→ Task requirements
Reproduce all the data verbatim.

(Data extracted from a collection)

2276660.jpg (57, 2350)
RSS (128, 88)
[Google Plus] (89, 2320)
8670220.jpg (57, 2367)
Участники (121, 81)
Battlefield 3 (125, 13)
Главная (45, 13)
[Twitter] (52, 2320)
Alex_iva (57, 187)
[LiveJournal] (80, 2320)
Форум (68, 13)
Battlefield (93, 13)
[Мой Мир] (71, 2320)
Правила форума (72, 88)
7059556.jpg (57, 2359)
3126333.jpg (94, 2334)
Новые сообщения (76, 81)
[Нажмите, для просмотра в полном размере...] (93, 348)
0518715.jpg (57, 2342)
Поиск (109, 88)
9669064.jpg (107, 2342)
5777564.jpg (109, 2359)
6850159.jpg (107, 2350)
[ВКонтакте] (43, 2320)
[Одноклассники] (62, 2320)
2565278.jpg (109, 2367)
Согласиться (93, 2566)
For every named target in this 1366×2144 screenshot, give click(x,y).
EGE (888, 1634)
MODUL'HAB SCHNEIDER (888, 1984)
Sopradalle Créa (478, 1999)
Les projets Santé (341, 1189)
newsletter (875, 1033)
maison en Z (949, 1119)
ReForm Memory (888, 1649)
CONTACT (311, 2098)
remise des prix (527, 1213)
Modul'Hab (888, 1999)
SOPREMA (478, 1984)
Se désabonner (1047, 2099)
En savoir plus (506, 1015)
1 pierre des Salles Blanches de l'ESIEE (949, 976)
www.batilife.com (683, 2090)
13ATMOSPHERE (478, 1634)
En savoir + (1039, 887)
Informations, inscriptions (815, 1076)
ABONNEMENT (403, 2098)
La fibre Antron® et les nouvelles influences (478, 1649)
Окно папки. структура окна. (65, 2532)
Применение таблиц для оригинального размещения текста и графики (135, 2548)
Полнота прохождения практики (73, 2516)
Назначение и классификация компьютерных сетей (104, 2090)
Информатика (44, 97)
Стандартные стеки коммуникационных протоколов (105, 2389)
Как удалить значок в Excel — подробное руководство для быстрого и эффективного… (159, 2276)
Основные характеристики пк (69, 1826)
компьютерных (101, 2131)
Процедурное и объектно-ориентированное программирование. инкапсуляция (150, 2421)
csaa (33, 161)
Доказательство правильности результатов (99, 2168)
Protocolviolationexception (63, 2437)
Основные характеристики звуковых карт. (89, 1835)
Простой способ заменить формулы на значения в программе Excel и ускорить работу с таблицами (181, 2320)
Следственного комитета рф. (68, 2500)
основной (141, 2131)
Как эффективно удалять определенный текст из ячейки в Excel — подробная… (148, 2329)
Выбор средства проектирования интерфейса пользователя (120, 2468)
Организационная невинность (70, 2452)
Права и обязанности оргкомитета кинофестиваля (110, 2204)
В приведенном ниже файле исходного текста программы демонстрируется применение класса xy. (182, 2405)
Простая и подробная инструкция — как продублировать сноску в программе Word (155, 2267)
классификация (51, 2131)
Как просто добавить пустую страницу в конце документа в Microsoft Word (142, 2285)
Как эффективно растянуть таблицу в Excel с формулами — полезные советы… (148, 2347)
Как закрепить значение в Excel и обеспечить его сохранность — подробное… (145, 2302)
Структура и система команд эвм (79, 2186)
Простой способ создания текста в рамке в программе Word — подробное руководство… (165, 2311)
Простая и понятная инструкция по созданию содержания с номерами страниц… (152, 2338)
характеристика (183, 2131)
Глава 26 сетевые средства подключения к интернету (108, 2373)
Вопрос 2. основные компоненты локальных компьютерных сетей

→ Output for this exercise
2276660.jpg (57, 2350)
RSS (128, 88)
[Google Plus] (89, 2320)
8670220.jpg (57, 2367)
Участники (121, 81)
Battlefield 3 (125, 13)
Главная (45, 13)
[Twitter] (52, 2320)
Alex_iva (57, 187)
[LiveJournal] (80, 2320)
Форум (68, 13)
Battlefield (93, 13)
[Мой Мир] (71, 2320)
Правила форума (72, 88)
7059556.jpg (57, 2359)
3126333.jpg (94, 2334)
Новые сообщения (76, 81)
[Нажмите, для просмотра в полном размере...] (93, 348)
0518715.jpg (57, 2342)
Поиск (109, 88)
9669064.jpg (107, 2342)
5777564.jpg (109, 2359)
6850159.jpg (107, 2350)
[ВКонтакте] (43, 2320)
[Одноклассники] (62, 2320)
2565278.jpg (109, 2367)
Согласиться (93, 2566)
For every named target in this 1366×2144 screenshot, give click(x,y).
EGE (888, 1634)
MODUL'HAB SCHNEIDER (888, 1984)
Sopradalle Créa (478, 1999)
Les projets Santé (341, 1189)
newsletter (875, 1033)
maison en Z (949, 1119)
ReForm Memory (888, 1649)
CONTACT (311, 2098)
remise des prix (527, 1213)
Modul'Hab (888, 1999)
SOPREMA (478, 1984)
Se désabonner (1047, 2099)
En savoir plus (506, 1015)
1 pierre des Salles Blanches de l'ESIEE (949, 976)
www.batilife.com (683, 2090)
13ATMOSPHERE (478, 1634)
En savoir + (1039, 887)
Informations, inscriptions (815, 1076)
ABONNEMENT (403, 2098)
La fibre Antron® et les nouvelles influences (478, 1649)
Окно папки. структура окна. (65, 2532)
Применение таблиц для оригинального размещения текста и графики (135, 2548)
Полнота прохождения практики (73, 2516)
Назначение и классификация компьютерных сетей (104, 2090)
Информатика (44, 97)
Стандартные стеки коммуникационных протоколов (105, 2389)
Как удалить значок в Excel — подробное руководство для быстрого и эффективного… (159, 2276)
Основные характеристики пк (69, 1826)
компьютерных (101, 2131)
Процедурное и объектно-ориентированное программирование. инкапсуляция (150, 2421)
csaa (33, 161)
Доказательство правильности результатов (99, 2168)
Protocolviolationexception (63, 2437)
Основные характеристики звуковых карт. (89, 1835)
Простой способ заменить формулы на значения в программе Excel и ускорить работу с таблицами (181, 2320)
Следственного комитета рф. (68, 2500)
основной (141, 2131)
Как эффективно удалять определенный текст из ячейки в Excel — подробная… (148, 2329)
Выбор средства проектирования интерфейса пользователя (120, 2468)
Организационная невинность (70, 2452)
Права и обязанности оргкомитета кинофестиваля (110, 2204)
В приведенном ниже файле исходного текста программы демонстрируется применение класса xy. (182, 2405)
Простая и подробная инструкция — как продублировать сноску в программе Word (155, 2267)
классификация (51, 2131)
Как просто добавить пустую страницу в конце документа в Microsoft Word (142, 2285)
Как эффективно растянуть таблицу в Excel с формулами — полезные советы… (148, 2347)
Как закрепить значение в Excel и обеспечить его сохранность — подробное… (145, 2302)
Структура и система команд эвм (79, 2186)
Простой способ создания текста в рамке в программе Word — подробное руководство… (165, 2311)
Простая и понятная инструкция по созданию содержания с номерами страниц… (152, 2338)
характеристика (183, 2131)
Глава 26 сетевые средства подключения к интернету (108, 2373)
Вопрос 2. основные компоненты локальных компьютерных сетей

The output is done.